[WHAT YOU HAVE TO DO] For the records below, please print exactly and only the lines from the one with "Click the Wheel colour mode button" down to the one with "You are a computer-use", both ends included, omitting the pictures.

Stored entries:
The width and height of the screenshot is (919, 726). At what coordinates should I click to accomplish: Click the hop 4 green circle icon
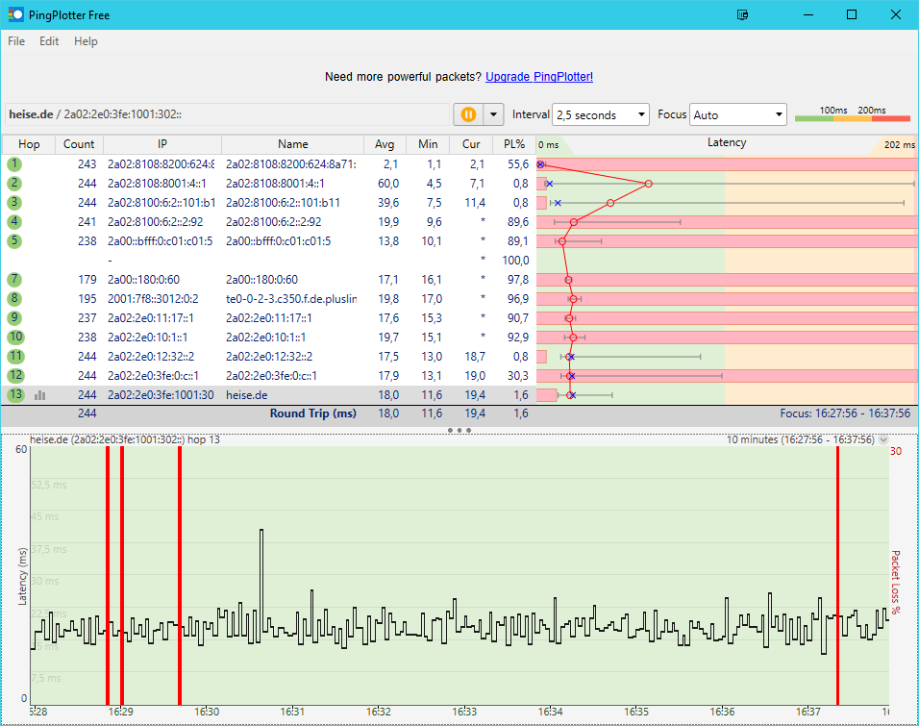click(14, 222)
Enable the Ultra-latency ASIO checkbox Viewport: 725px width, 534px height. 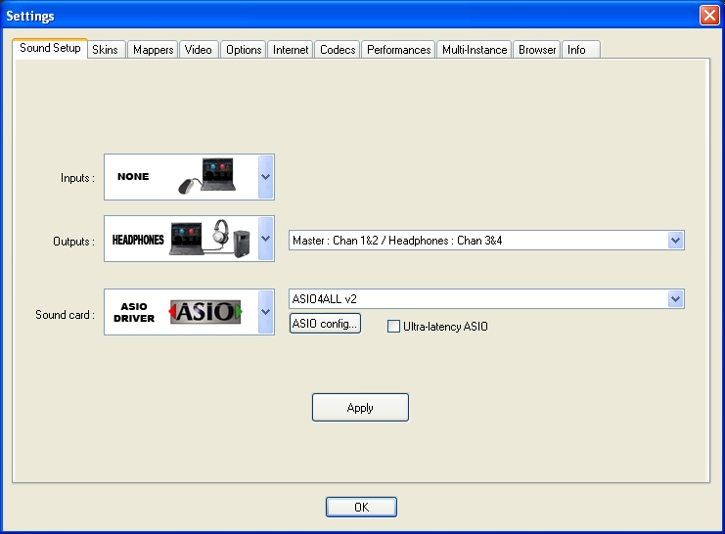pyautogui.click(x=394, y=327)

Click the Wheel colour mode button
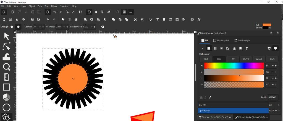tap(259, 59)
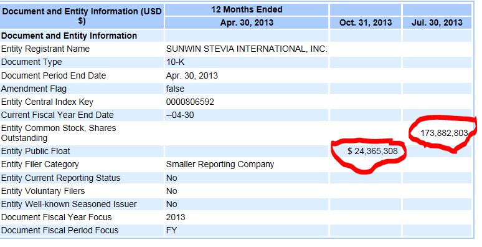Click the circled public float value $24,365,308
This screenshot has height=247, width=482.
click(x=372, y=151)
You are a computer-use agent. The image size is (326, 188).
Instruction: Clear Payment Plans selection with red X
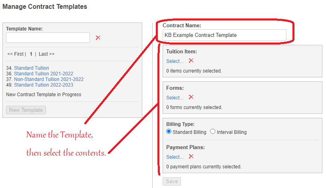191,157
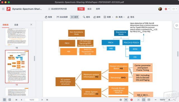Switch to the 效率 efficiency tab
Image resolution: width=179 pixels, height=102 pixels.
click(98, 9)
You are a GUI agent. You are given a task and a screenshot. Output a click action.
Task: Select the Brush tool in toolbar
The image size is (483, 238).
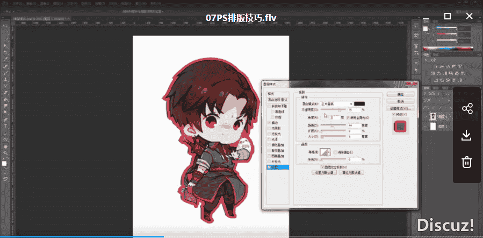(x=5, y=73)
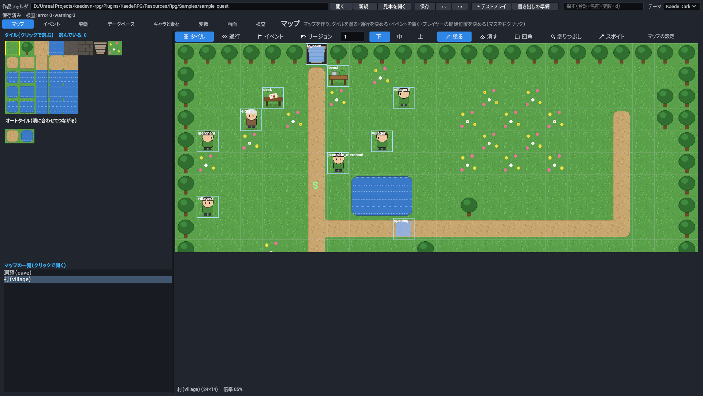Switch to the 変数 tab
The image size is (703, 396).
pyautogui.click(x=204, y=24)
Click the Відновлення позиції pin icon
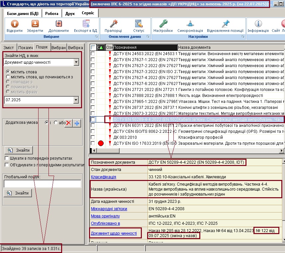The height and width of the screenshot is (253, 285). (x=226, y=24)
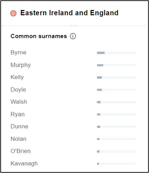This screenshot has height=173, width=149.
Task: Choose the Doyle surname
Action: tap(18, 90)

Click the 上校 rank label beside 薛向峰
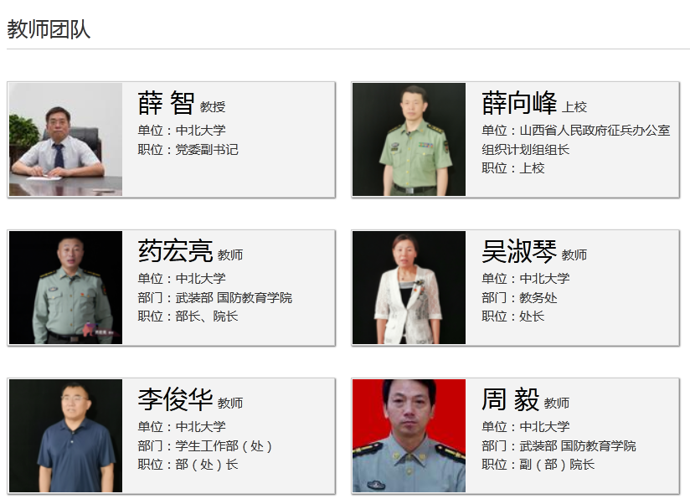(x=574, y=107)
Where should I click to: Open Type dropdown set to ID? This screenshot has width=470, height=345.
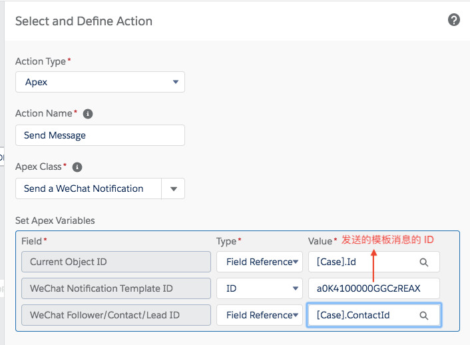click(260, 288)
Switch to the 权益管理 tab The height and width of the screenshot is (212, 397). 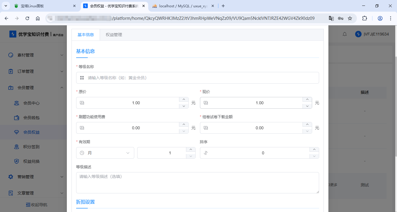click(x=114, y=35)
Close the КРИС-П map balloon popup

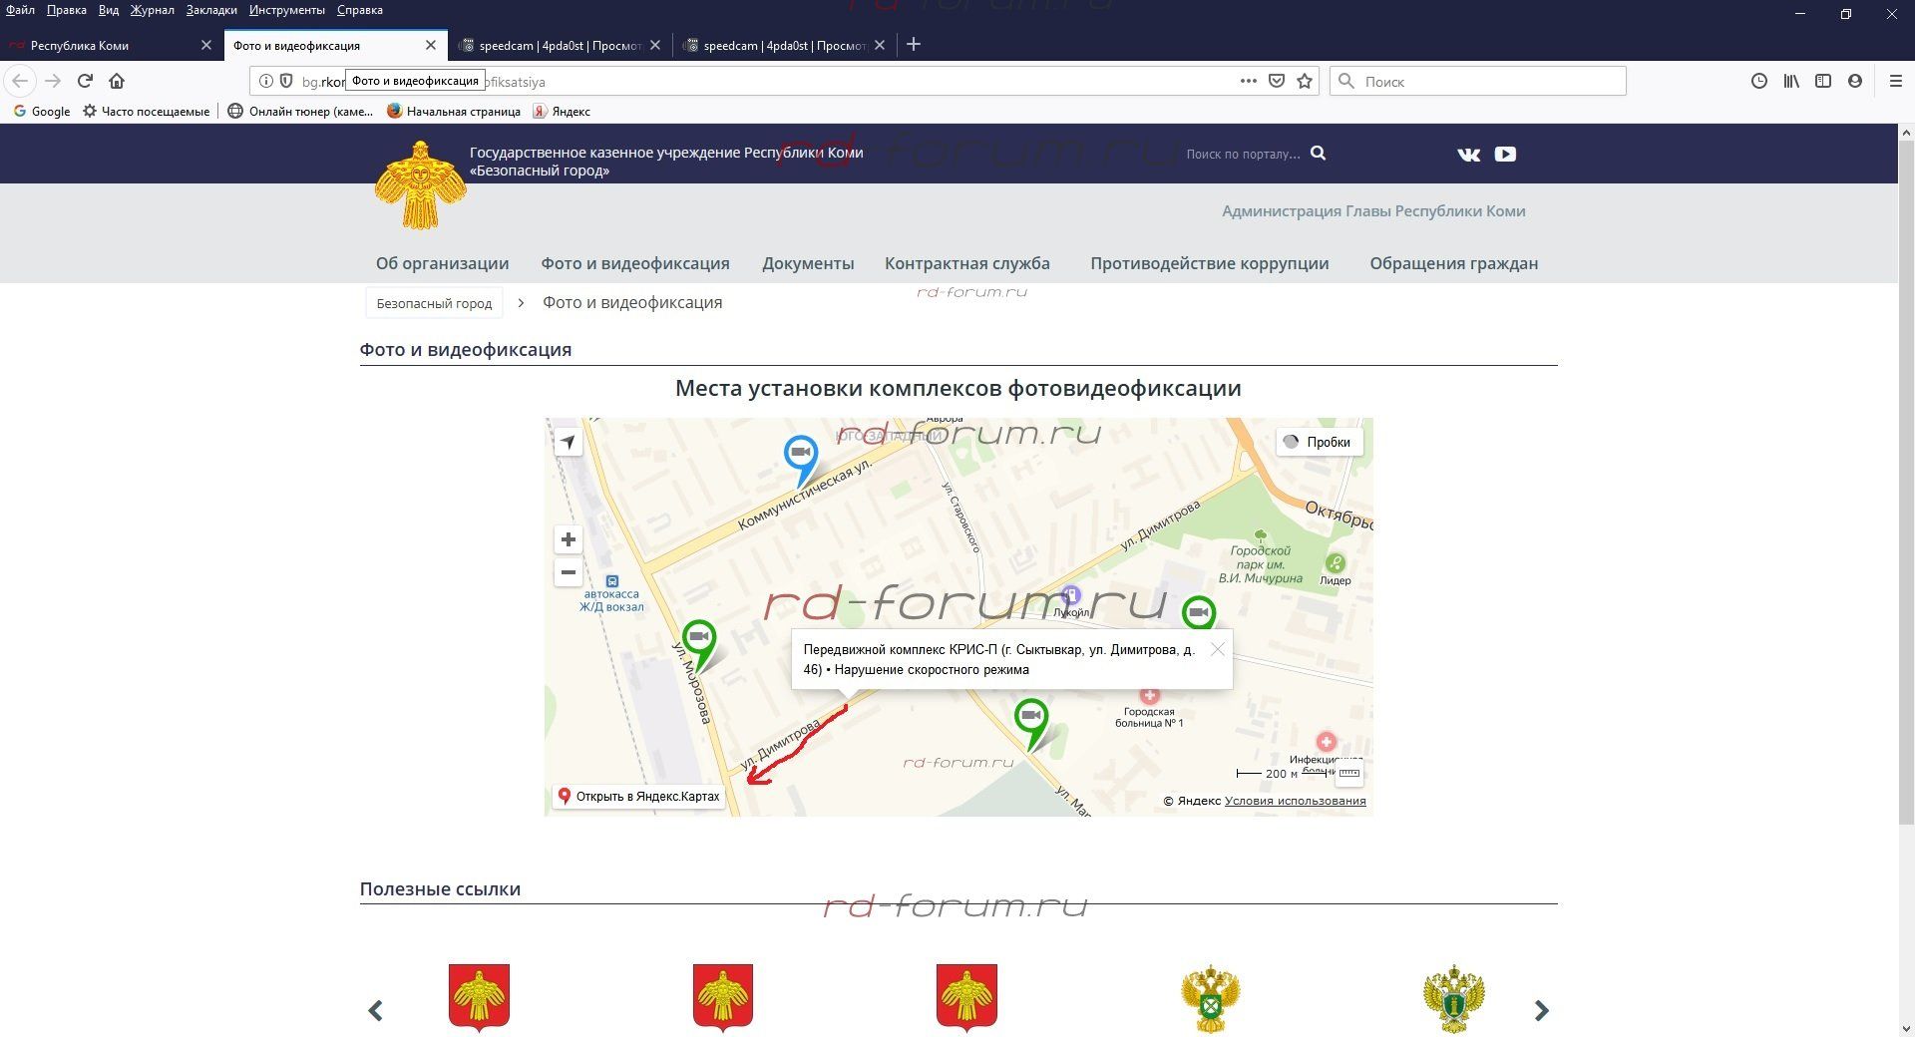(x=1217, y=649)
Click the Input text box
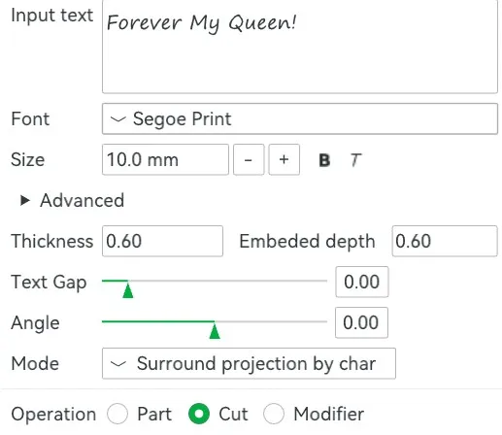The width and height of the screenshot is (502, 435). (300, 47)
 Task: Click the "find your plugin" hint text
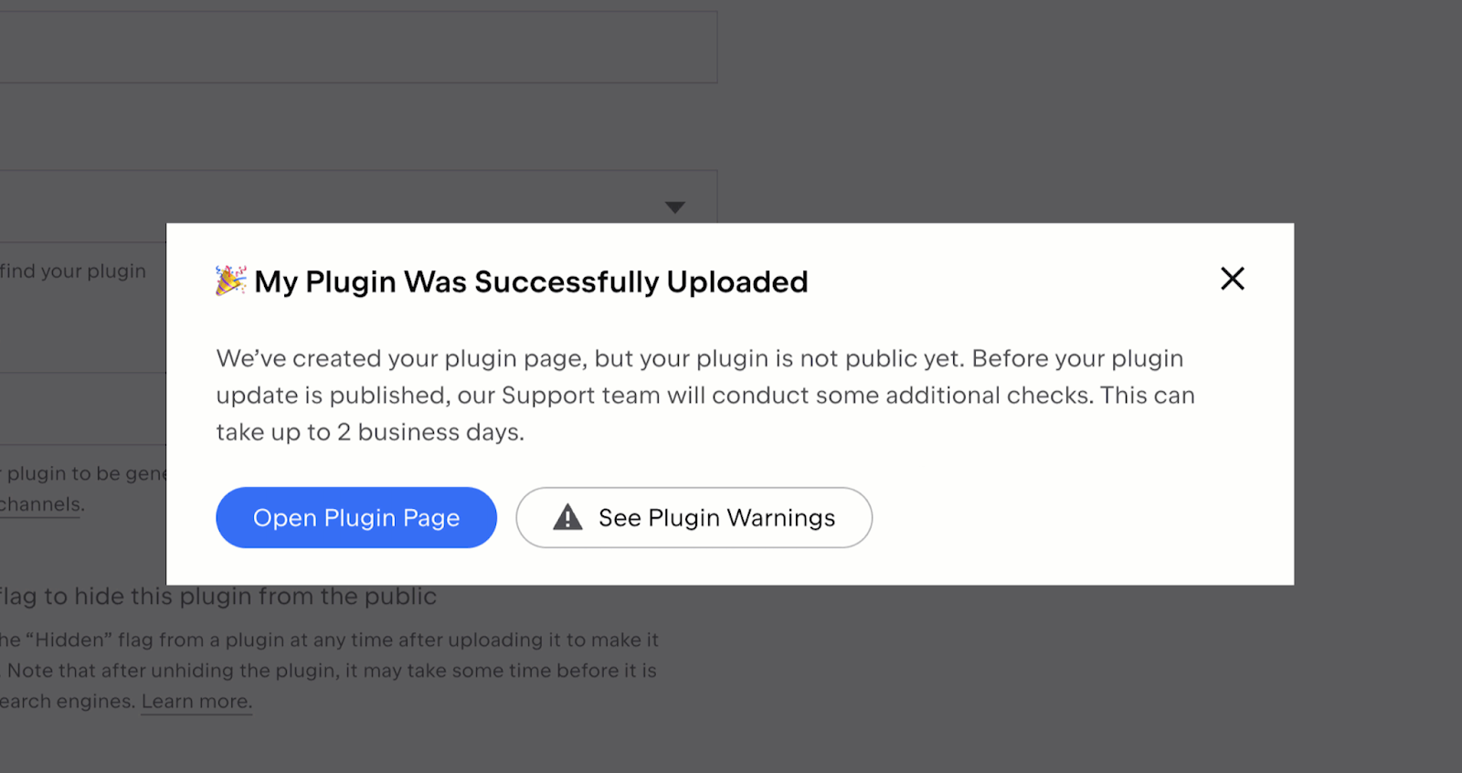(x=73, y=271)
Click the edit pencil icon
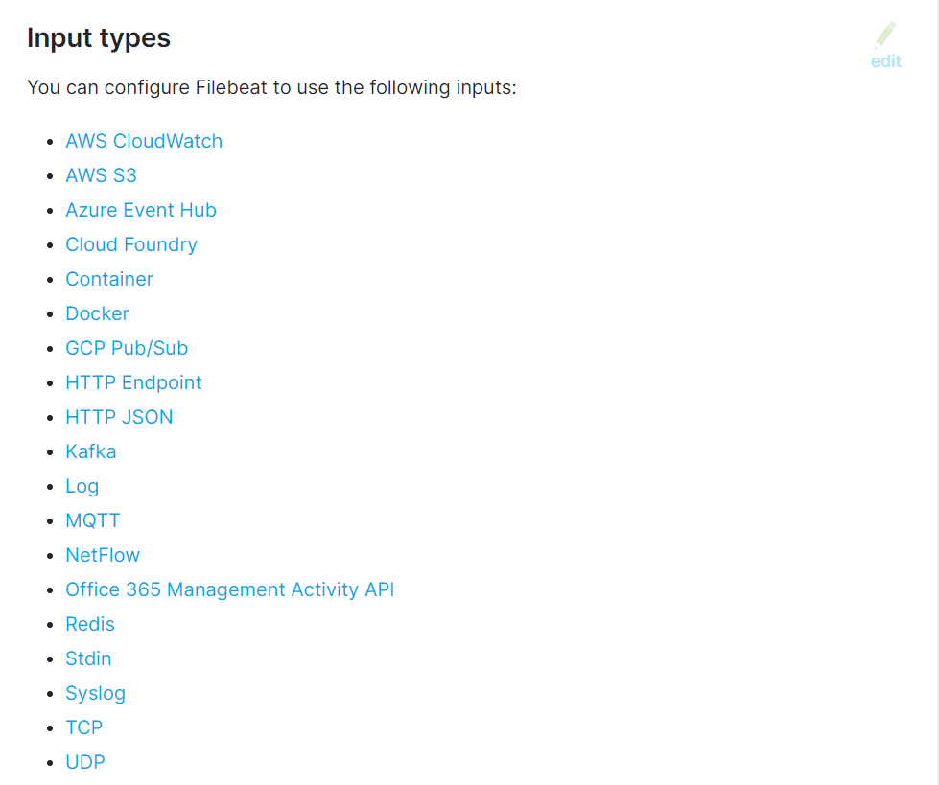 tap(885, 37)
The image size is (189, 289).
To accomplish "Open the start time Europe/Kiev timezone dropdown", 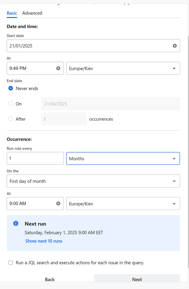I will pyautogui.click(x=123, y=68).
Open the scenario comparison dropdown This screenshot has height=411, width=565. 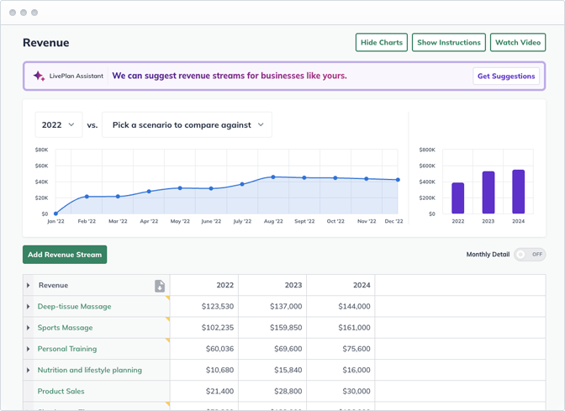click(x=187, y=124)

[WRITTEN ANSWER]
Click the Wheel colour mode button
tap(259, 59)
Click the circled public float value $24,365,308
This screenshot has height=247, width=482.
click(x=372, y=151)
You are a computer-use agent. The image size is (326, 188).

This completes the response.